■ DIRECTIONS ■
Count every line in the records below that contains the string "Privacy". Report that number alone.

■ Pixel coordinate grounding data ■
━━━━━━━━━━━━━━━━━━━━━━━━━━━━━━
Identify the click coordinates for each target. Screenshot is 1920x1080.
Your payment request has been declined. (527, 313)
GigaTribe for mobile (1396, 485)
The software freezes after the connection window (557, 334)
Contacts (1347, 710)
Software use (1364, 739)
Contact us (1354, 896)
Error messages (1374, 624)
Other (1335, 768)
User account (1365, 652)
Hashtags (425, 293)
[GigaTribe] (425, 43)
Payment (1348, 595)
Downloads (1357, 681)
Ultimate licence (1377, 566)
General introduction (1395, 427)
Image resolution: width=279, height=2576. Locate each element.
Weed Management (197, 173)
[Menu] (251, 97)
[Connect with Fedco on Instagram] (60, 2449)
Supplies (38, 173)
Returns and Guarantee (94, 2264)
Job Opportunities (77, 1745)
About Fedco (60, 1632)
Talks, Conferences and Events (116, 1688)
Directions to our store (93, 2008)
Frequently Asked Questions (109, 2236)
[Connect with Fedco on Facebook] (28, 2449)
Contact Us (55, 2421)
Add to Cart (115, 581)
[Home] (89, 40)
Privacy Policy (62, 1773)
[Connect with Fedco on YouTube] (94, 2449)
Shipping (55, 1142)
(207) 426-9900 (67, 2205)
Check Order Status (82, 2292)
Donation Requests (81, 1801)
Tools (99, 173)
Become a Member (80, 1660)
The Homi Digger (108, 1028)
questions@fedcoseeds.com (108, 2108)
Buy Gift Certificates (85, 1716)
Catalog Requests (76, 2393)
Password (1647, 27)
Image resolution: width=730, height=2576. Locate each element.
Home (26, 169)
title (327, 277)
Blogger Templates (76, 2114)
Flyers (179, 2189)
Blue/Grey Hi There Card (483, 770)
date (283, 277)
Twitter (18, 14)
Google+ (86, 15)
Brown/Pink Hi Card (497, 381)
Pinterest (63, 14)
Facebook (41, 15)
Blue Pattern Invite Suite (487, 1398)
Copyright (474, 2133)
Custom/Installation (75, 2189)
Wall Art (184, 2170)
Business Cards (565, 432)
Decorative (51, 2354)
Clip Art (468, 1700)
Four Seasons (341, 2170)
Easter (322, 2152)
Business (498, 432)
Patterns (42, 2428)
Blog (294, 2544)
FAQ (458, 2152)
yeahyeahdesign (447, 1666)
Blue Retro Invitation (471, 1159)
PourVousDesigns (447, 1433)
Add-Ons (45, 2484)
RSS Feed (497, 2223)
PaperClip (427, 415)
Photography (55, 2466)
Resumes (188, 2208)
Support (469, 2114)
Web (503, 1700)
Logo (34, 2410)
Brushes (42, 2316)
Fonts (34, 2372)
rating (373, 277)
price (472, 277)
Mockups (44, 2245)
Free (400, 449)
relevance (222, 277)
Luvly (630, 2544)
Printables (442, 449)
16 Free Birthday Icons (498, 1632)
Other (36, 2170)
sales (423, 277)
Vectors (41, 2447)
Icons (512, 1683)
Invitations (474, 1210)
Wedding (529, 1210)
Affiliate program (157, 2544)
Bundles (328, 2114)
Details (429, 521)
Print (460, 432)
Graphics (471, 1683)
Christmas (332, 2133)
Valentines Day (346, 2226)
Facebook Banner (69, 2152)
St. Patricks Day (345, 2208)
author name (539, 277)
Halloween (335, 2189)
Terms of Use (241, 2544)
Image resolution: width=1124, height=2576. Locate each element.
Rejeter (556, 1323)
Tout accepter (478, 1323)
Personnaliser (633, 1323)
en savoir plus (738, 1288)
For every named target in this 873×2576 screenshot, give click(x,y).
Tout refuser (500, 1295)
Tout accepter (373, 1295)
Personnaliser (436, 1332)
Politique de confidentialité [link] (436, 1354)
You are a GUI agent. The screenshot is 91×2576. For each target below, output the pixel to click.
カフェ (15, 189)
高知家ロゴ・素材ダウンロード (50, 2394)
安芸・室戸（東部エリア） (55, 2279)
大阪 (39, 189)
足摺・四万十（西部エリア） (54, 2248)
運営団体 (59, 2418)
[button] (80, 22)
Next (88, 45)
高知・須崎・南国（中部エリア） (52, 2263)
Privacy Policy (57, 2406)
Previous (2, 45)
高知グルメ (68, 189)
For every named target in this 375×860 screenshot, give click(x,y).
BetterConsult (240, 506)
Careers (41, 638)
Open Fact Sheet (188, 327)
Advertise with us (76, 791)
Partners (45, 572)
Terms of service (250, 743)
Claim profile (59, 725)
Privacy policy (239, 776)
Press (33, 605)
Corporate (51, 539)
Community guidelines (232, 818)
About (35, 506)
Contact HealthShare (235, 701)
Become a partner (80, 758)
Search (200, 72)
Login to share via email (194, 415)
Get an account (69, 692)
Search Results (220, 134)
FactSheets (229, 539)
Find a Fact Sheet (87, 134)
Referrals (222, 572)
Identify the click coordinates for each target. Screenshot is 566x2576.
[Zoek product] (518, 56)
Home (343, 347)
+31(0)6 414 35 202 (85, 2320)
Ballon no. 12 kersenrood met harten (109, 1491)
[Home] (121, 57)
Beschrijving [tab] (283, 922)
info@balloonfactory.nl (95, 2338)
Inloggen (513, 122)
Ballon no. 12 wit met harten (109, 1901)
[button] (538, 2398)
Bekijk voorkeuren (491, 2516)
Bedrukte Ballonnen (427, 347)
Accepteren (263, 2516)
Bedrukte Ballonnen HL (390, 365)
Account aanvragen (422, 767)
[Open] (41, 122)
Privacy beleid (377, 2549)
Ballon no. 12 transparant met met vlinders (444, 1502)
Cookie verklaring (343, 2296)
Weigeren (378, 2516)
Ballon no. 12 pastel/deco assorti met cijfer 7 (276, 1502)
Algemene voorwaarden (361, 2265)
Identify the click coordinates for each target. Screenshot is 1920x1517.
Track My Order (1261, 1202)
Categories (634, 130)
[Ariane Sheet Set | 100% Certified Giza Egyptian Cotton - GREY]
━━━━━━━━━━━━━━━━━━━━━━━━━━━━━━
■ EXPECTED OUTPUT ■
4